*Aim of the task*
Write out the data word for word and drop any picture you find.

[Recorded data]
□ □ □

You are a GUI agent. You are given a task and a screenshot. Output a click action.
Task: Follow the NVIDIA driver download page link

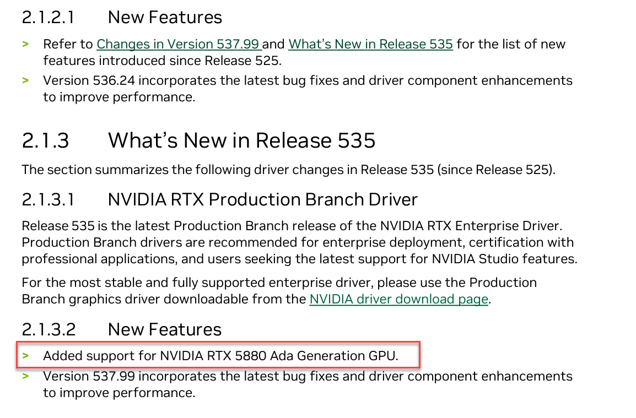[398, 299]
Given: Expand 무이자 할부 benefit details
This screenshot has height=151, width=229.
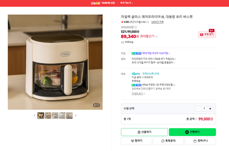Looking at the screenshot, I should click(153, 62).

□ □ □

*Task result*
You are a GUI agent. You are given a task and a screenshot. Output a click action.
Task: Follow the NVIDIA driver download page link

[398, 299]
Given: Expand 무이자 할부 benefit details
This screenshot has height=151, width=229.
Looking at the screenshot, I should click(153, 62).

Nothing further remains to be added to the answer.